Turkey has a population 10 times that of Israel and armed forces of 650,000, the second largest in NATO after the United States. It has conducted numerous joint exercises with Israel and the US, most notably the Anatolian Eagle drills. Israel’s warplanes even felt free to fly over Turkish airspace when attacking a military site in Syria, which Tel Aviv claimed was a nuclear plant, in 2007.
However, Ankara’s trade links with its neighbours—Iran, Iraq, Syria, Lebanon and Jordan—have grown, making Turkey a regional economic powerhouse. It now is seeking to exert diplomatic and political influence in line with this new-found economic weight, and become increasingly assertive in pursuit of its strategic interests in the region. This has strained relations with both Israel and Egypt.

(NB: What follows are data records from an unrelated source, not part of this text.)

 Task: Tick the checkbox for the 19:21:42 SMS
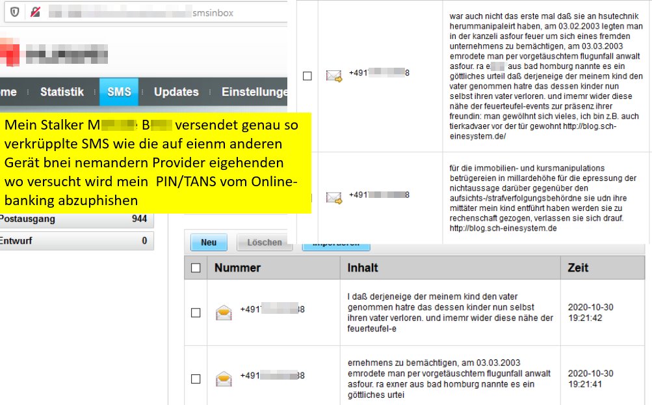click(196, 313)

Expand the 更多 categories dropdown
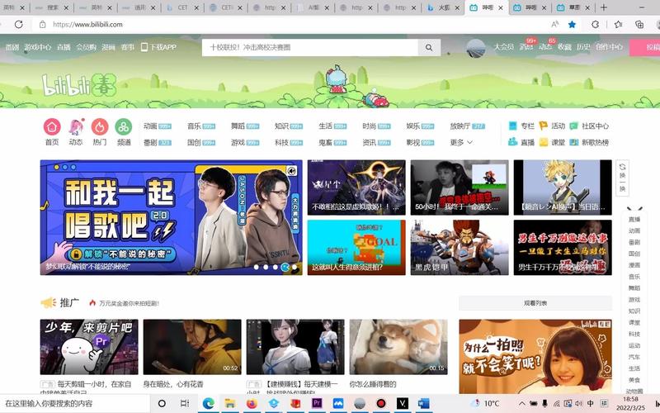pyautogui.click(x=460, y=142)
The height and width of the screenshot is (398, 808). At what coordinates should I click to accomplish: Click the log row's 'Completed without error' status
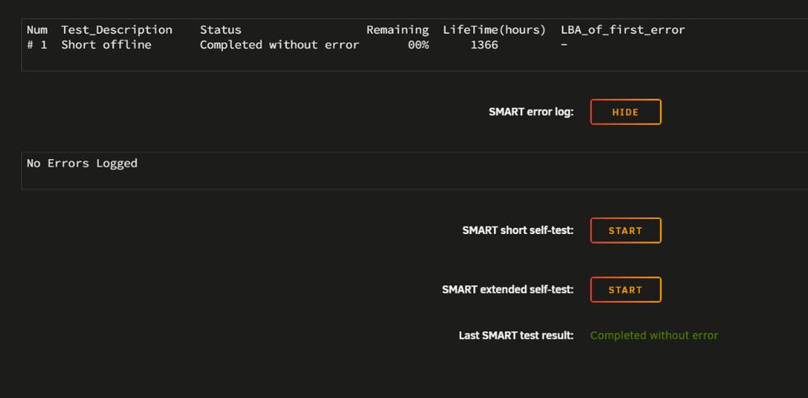[x=279, y=45]
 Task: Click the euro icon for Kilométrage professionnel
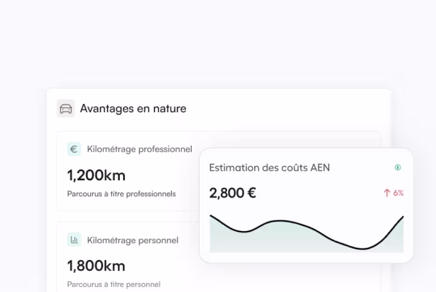74,149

Though it has no energy resources of its own, Turkey occupies a key geographic position near the energy-rich Caucasus and Middle East, hosting numerous pipelines carrying oil and gas to Europe. It has signed trade agreements with its neighbours and scrapped visa requirements for travel.
Relations with Israel became strained, particularly after Israel’s 2008-09 assault on Gaza. Turkey’s ruling Islamist Justice and Development Party (AKP) registered its support for Hamas and expelled Israel from the Anatolian Eagle drill.
A significant domestic factor in creating cooler relations with Israel has been Erdogan’s desire to reduce the power of Turkey’s generals—traditionally close to the US and opposed to the Islamists. The AKP is keen to have closer relations with the Muslim and Arab world.
Tel Aviv has felt increasingly isolated since the revolutionary uprising in Egypt that led to Hosni Mubarak’s ouster in February. Netanyahu issued a statement saying, “Israel is not interested in a crisis with Turkey and would like to see relations between the two countries improve… We respect the Turkish people and their legacy. We support improving relations.”
However, Netanyahu refused to back down over the Mavi Marmara incident. He has ordered his cabinet to refrain from commenting on the situation—apparently in a bid to silence his foreign secretary, Avigdor Lieberman of the far-right Yisrael Beiteinu party, who said that he was considering retaliatory measures against Turkey.
While Erdogan has said that he is considering further measures, the severing of ties between the two countries does not as yet include economic relations, worth $3.5 billion to $4 billion a year, which would have a massive impact on Israel’s economy.
The US is trying to stop the relations between two key allies in the region from deteriorating further. It had put pressure on the UN investigating committee to come up with a report as favourable to Israel as possible, but then delayed the publication of the report for months, ostensibly to try and wring some sort of apology out of Israel.
State Department spokesperson Victoria Nuland said that the US had urged the leaders of both countries to avoid a war of words. Nuland said: “We would like to see both sides cool it and get back to a place where they can have a productive relationship”.
She told reporters that Secretary of State Hillary Clinton and the US Ambassador in Ankara had held a lengthy meeting with Turkish Foreign Minister Ahmet Davutoglu to try to defuse the tensions.
Turkey is a key component of Washington’s plans for regime-change in Syria. Ankara might consider invading Syria to unseat Bashar al-Assad, with or on behalf of NATO and the Western powers, and with money from the Sunni monarchies in the Gulf.
Ankara for its part does not want to antagonise Washington. It has agreed to host the proposed NATO nuclear shield, a project aimed against Iran despite Ankara’s closer relations with Tehran in recent years and the $10 billion annual trade between the two countries.